Calling all Pythonistas!

Okay so I have a question:


I have a pile of sequences (200+) in fasta format in a text file eg 

>geneA
asdfdfasfsdfasdfsdfsdfsfdsfsdfsdfsdfasdfsdfsdfasdfasfsdfafasdfsdsdfsfs
afasdfasdfasdfsdfasdfdfafdasdfsdfafasdfasfafdsfasfafsdfsdfasfsfasdfsdf

>geneB
asdfdfasfsdfasdfsdfsdfsfdsfsdfsdfsdfasdfsdfsdfasdfasfsdfafasdfsdsdfsfs
afasdfasdfasdfsdfasdfdfafdasdfsdfafasdfasfafdsfasfafsdfsdfasfsfasdfsdf

>geneC
asdfdfasfsdfasdfsdfsdfsfdsfsdfsdfsdfasdfsdfsdfasdfasfsdfafasdfsdsdfsfs
afasdfasdfasdfsdfasdfdfafdasdfsdfafasdfasfafdsfasfafsdfsdfasfsfasdfsdf

I need to make it into columns like this:

geneA asdfsdfasdfsdfsdfsdfasdfsfasdfsdfafsdfsdfasdfasdfsdfasdfs
geneB asdfsdfasdfsdfsdfsdfasdfsfasdfsdfafsdfsdfasdfasdfsdfasdfs
geneC asdfsdfasdfsdfsdfsdfasdfsfasdfsdfafsdfsdfasdfasdfsdfasdfs

all in one line.  I want to have the text file set up like this because i want to use python to stuff the text file into an SQL table - only I dont know how to do it - I can concatenate the sequence bit of it in excel for one of the sequences but that doesnt work for the 200+ other sequences I have.  Everything I have found on fasta and or concatenation involves simple exercises or pulling down individual fasta sequences from genbank which didnt help me a lot.
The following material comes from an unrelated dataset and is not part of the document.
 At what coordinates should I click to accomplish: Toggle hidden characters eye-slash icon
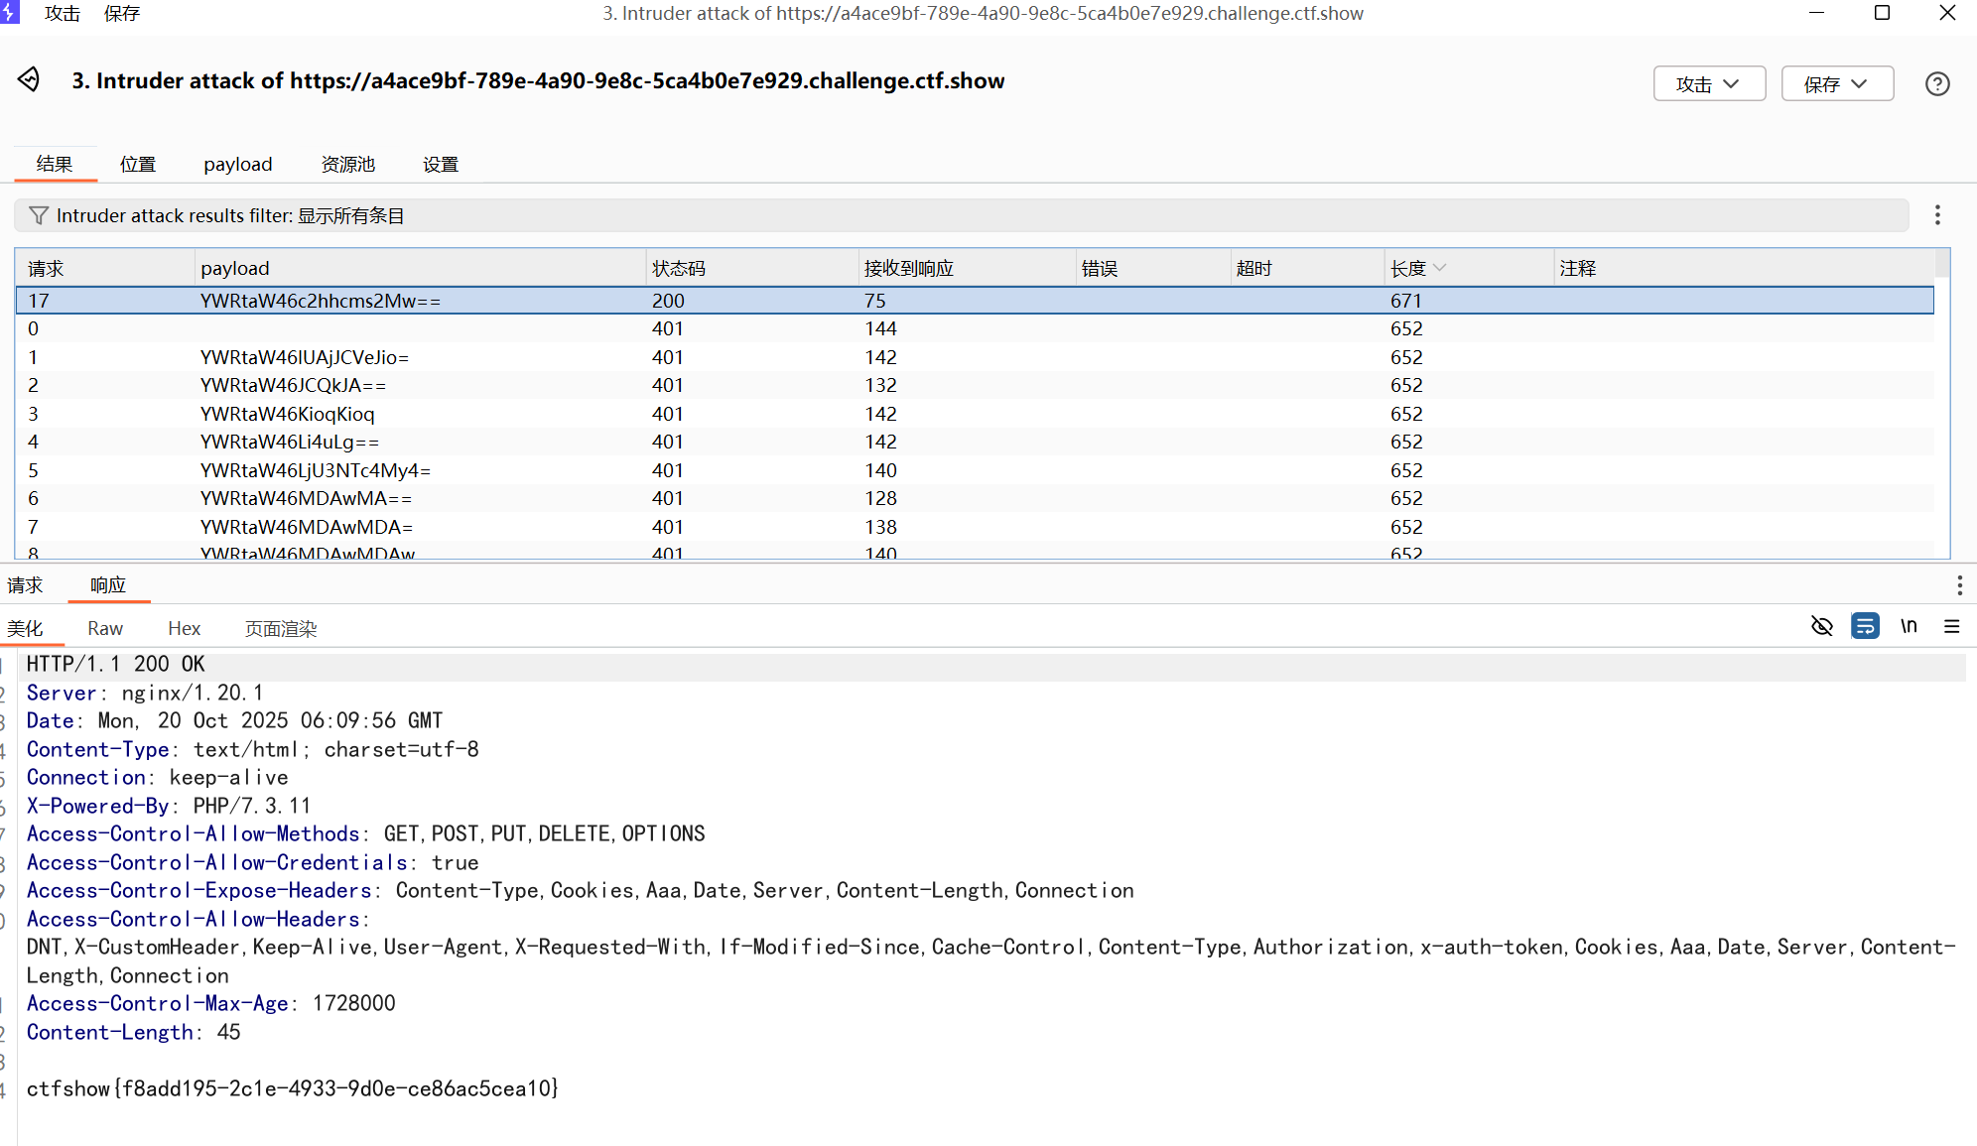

So what I want to know is how do i get the sequence name in one column and all sequences in the other so that I can make an output file that I can open using a python script then stuff into an SQL table.  Any ideas?

E.

3 comments:

Hermitage said...

I had to do this once and can't for the life of me remember how I sorted it out. If I remember I'll definetly get back to you (I know this is not very helpful!).

PhizzleDizzle said...

if this is already in a text file, then use python to manipulate it into the format you want. Or even, just go straight to sql.

Have you looked at the re package?

Something like

import re # regular expression package

name_rx = re.compile(">(\w+)") # grab the name

f = open("mytextfile.txt", "rb")

sequence = False
mysequence = ''
name = ''
for line in f.readlines():
if sequence:
mysequence = line
sequence = False
# insert name and mysequence into sql db
else:
name = name_rx.search(line).groups()[0]
sequence = True

This is really hackish, I wrote it stream of consciousness. You might have to do additional stuff if your sequences have newlines in the middle (which I somehow doubt). Hopefully this framework (or at least the pointer to re) will help. Good luck! I love python!

tideliar said...

Good God... I've trying to learn python for...damn near 76hrs and I can't get some of the stuff in the sodding tutorial to work. Even when I paste it into Python Shell.

I wish you the best of luck!